I’d like to see stats on that. And I’d like to see you address the intersection of class and race inherent in this problem first, before I’m able to address it in any meaningful way. You need to first provide examples that feminists who work closely with black communities on this issue are doing it only for the women and not the men.

O: And this is to be commended – but is not the focus of the MRA agenda. The MRA agenda is most keenly focused on securing Roe For Men rights. Which has nothing to do with contraceptives, just as Original Roe had nothing to do with contraceptive use. It is right. And it is just.

Lmao, no. There’s no such thing as Roe for Men. Roe had to do with a medical procedure. So does abortion. Unfortunately, this is one area where I will say that the world is not fair. People with uteruses get to decide what organisms get to camp out for 9 months. It’s their organ they are donating. It’d be ideal if the court system could do inquiries into claims that men do not want the child and could provide some dispensation to a mother who does want to keep it; that way the men hold no responsibility and the women still get help for raising the child. It also would cut back on the ability of a man to financially blackmail the mother into getting an abortion, since men on average earn a hell of a lot more, and child support payments are pitiful in amount and are often walked away from with little consequence. But that’s unlikely. Best solution is to take care in birth control and to provide effective birth control and sex education to all people – which is why a birth control option for men is so important.

Ugh
Ugh
11 years ago

I’m not the one with an holier than thou attitude of moral rectitude and piety

hahahahahahahahaha

the Left has much soul searching to do in this regard.

You mean the Left that voted this year to extend domestic violence protections to gay and immigrant men? Even though the Right wanted to strip those protections?

Does it grate on you that while Sacks is out preventing men from calling shelters, the Left is out actually doing something to help men?

SittieKitty
11 years ago

Damn, I hadn’t gotten to the Spearhead thing. Now I feel like I wasted my time. OF, Spearhead is racist and misogynistic filth. They promote pretty much everything you say you’re against. So does AFVM, MRA subreddit, and pretty much every other MRA blog on the planet. If you’re truly trying to get these issues worked on and looked at, I’d try associating with a more positive movement, or make your own. Because the one you’ve got is pretty much just angry white dudes on the internet yelling about how their privilege is being eroded and “it’s just not fair!!! *cry*”. And they truly don’t give a shit about racial issues, or any real issues, any further than it can be used to promote their agenda of preserving their privilege and allowing an expression for their hatred against women.

Obsidian Files
11 years ago

@Ugh:
“Also, Sacks deliberately organized a harassment campaign at a shelter that provided men’s services, in the attempt to prevent them from being able to take any calls, just to make a political point.”

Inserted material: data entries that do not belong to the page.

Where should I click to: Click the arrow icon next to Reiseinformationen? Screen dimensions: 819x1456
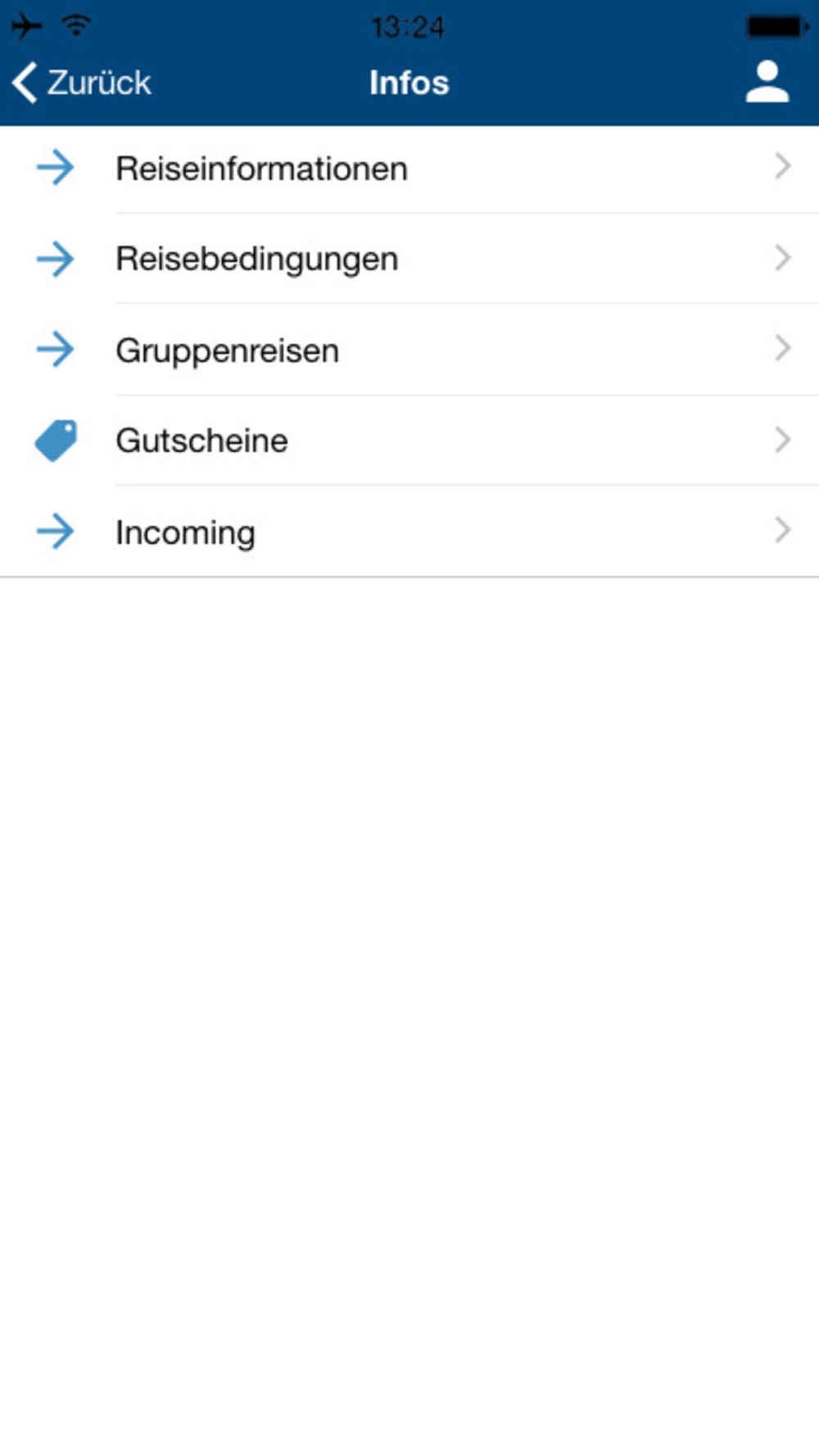(55, 168)
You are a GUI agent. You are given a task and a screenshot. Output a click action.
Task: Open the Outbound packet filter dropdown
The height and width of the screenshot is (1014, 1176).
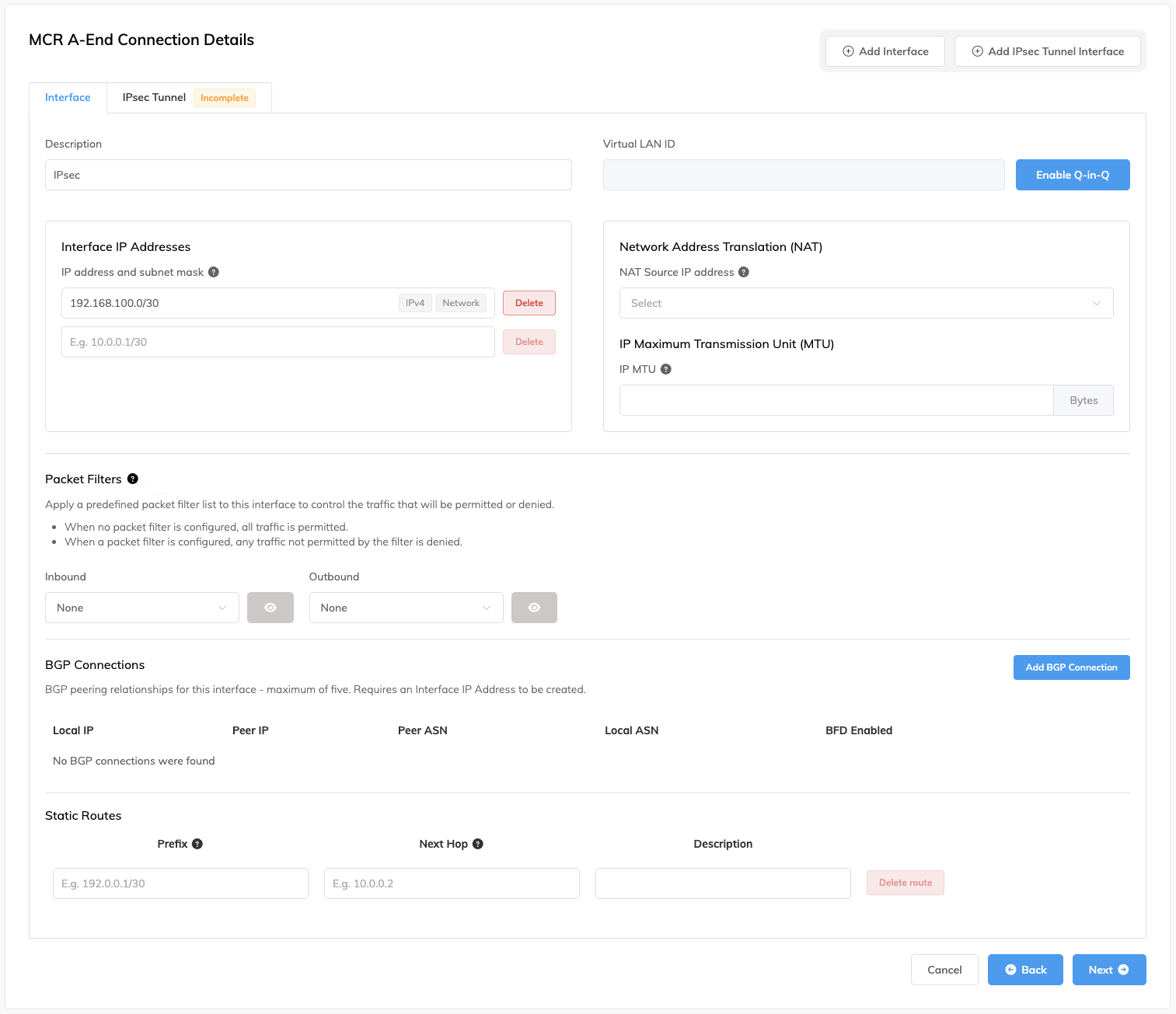coord(406,607)
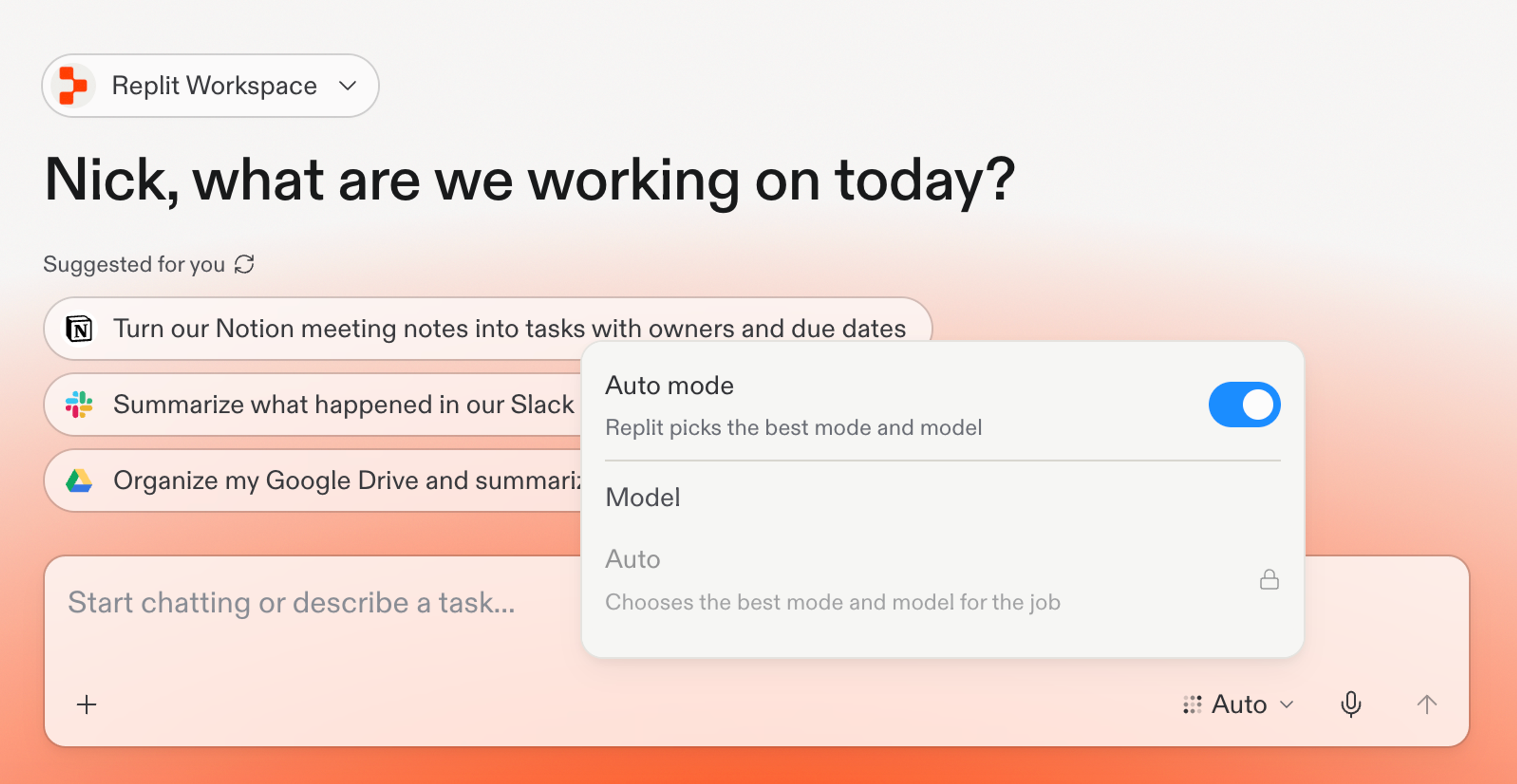Screen dimensions: 1517x784
Task: Expand the Auto model selector chevron
Action: tap(1287, 705)
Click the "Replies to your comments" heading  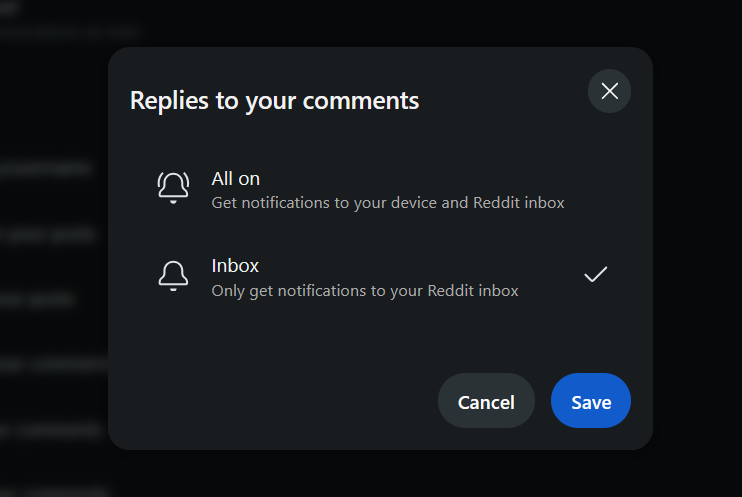[274, 100]
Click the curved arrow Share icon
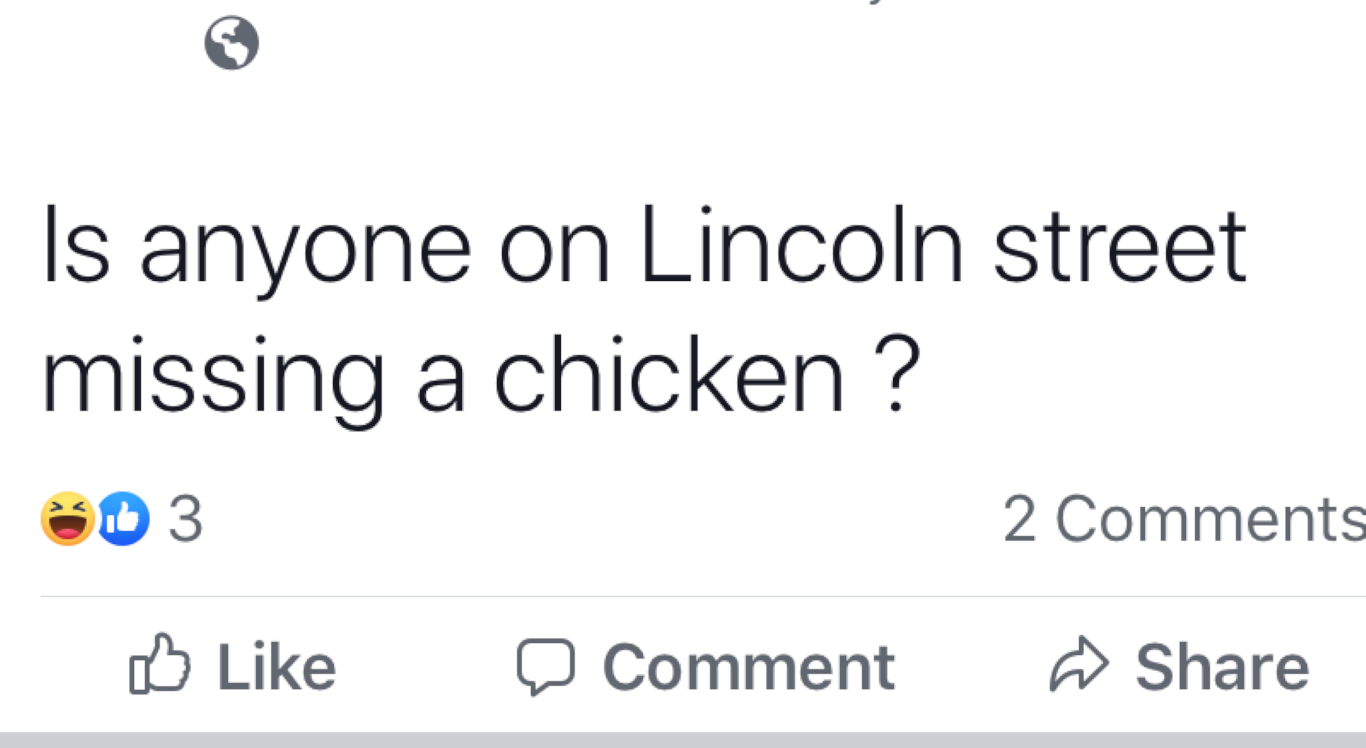This screenshot has width=1366, height=748. coord(1078,667)
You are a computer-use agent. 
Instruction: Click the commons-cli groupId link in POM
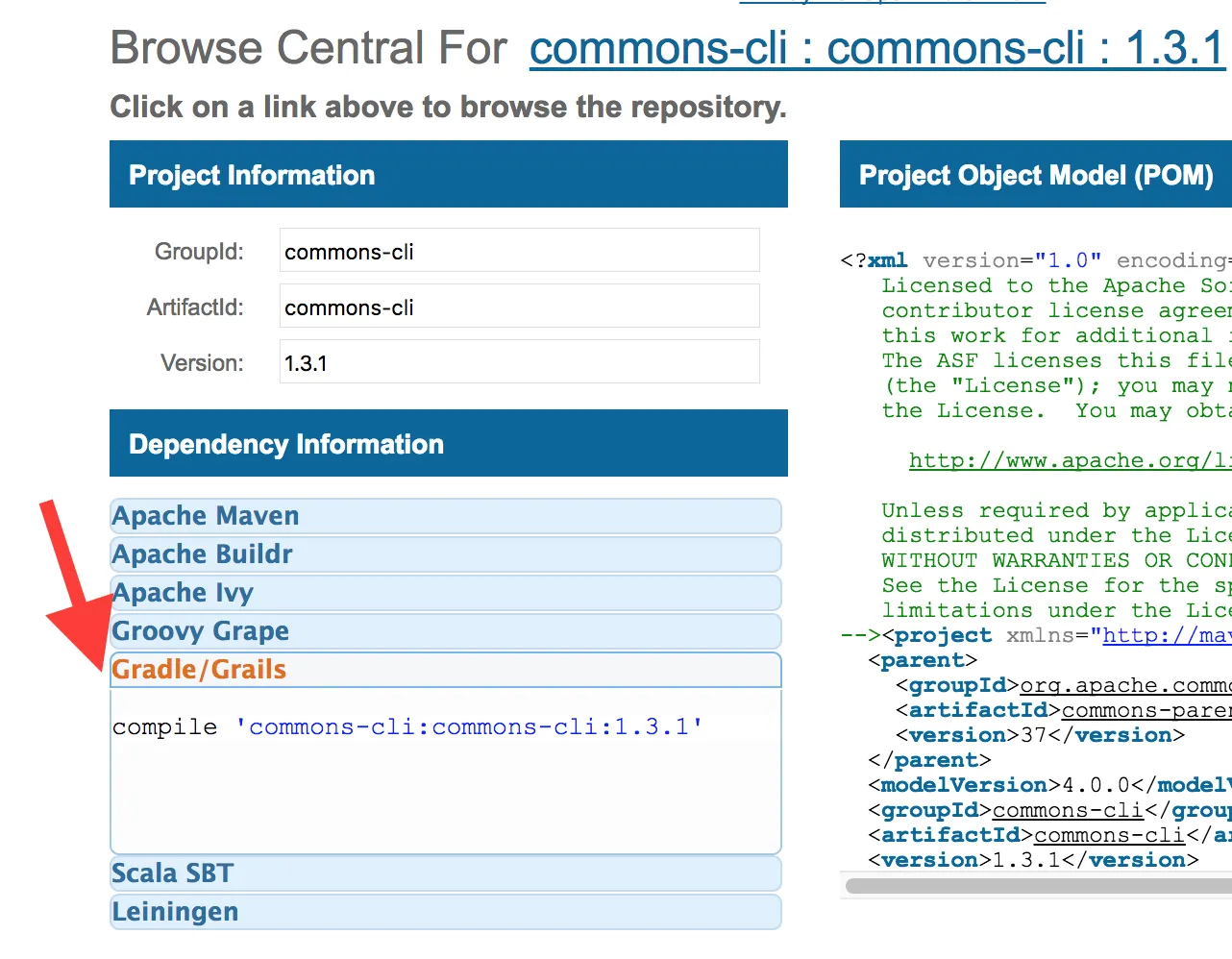(x=1067, y=811)
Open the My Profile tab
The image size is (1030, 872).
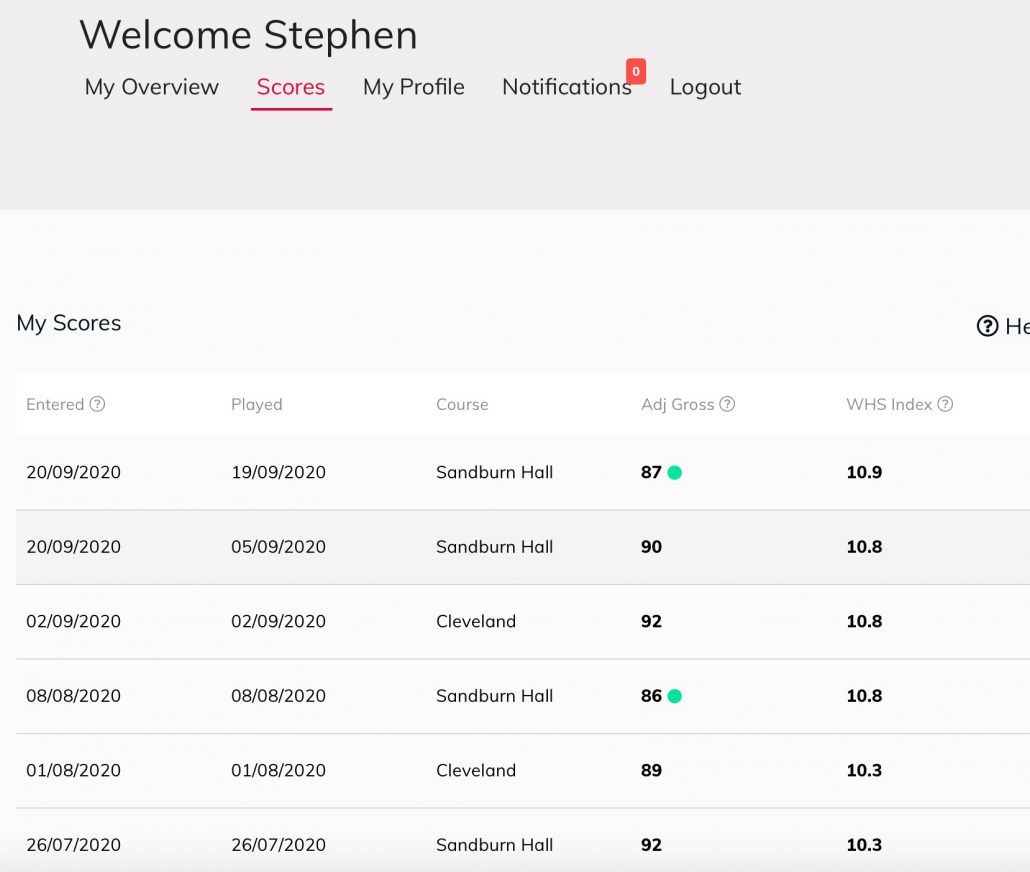pyautogui.click(x=413, y=87)
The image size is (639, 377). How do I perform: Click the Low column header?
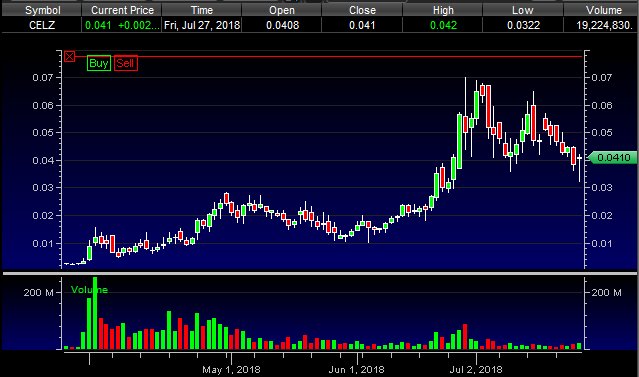point(523,10)
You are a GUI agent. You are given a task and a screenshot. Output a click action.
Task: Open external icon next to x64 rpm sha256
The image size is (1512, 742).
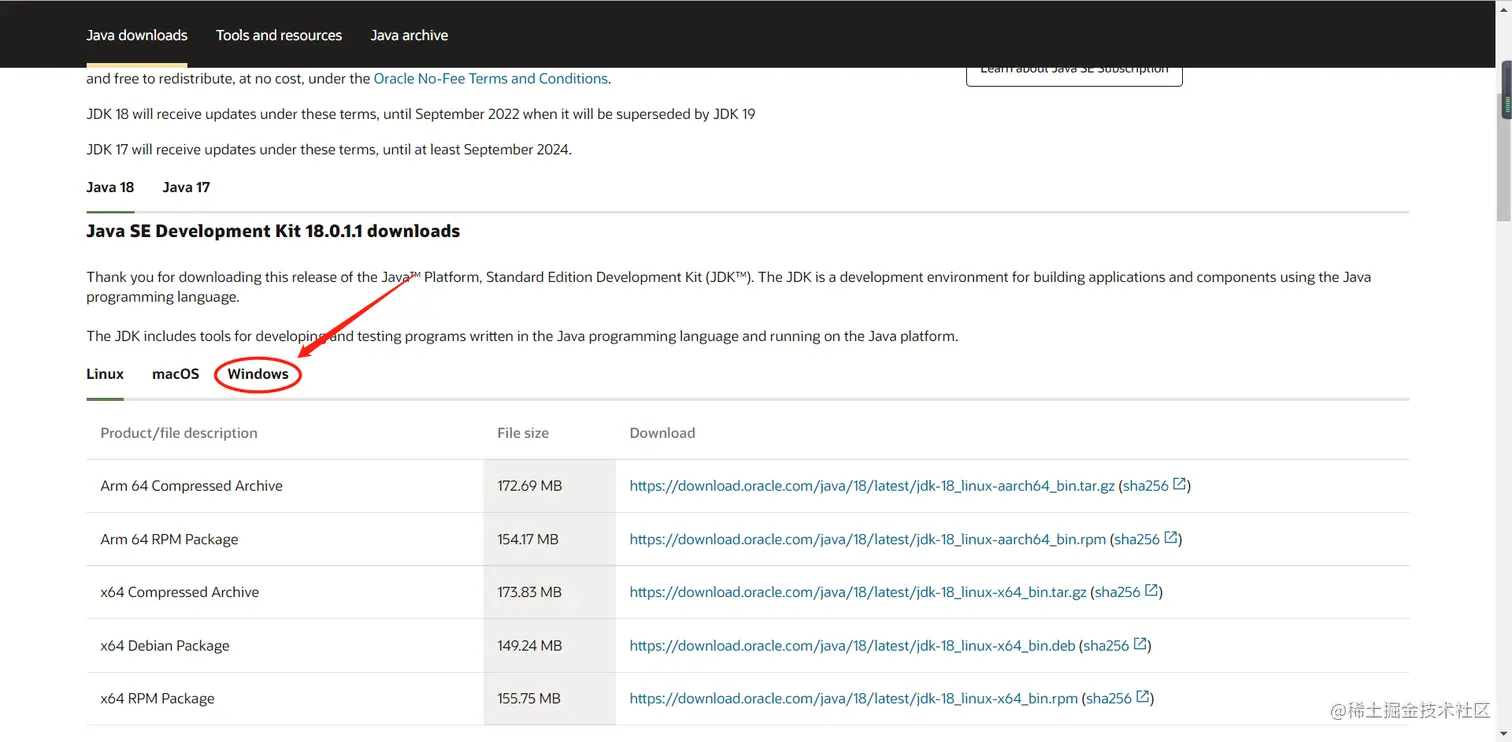pos(1143,698)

O: Links, please? I’d like to read that for myself. Thanks!

“So, on behalf of any man who might have been unable to leave an unsafe situation because MRAs were playing politics with his life, fuck Glenn Sacks, fuck the MRM, and fuck you.”

O: Your passion is noted – as well as your phrasing “any man who MIGHT have been…”

O.

hellkell
hellkell
11 years ago

Obsidian: can you do anything for yourself?

inurashii
inurashii
11 years ago

This guy isn’t even bothering to set the goalposts down any more.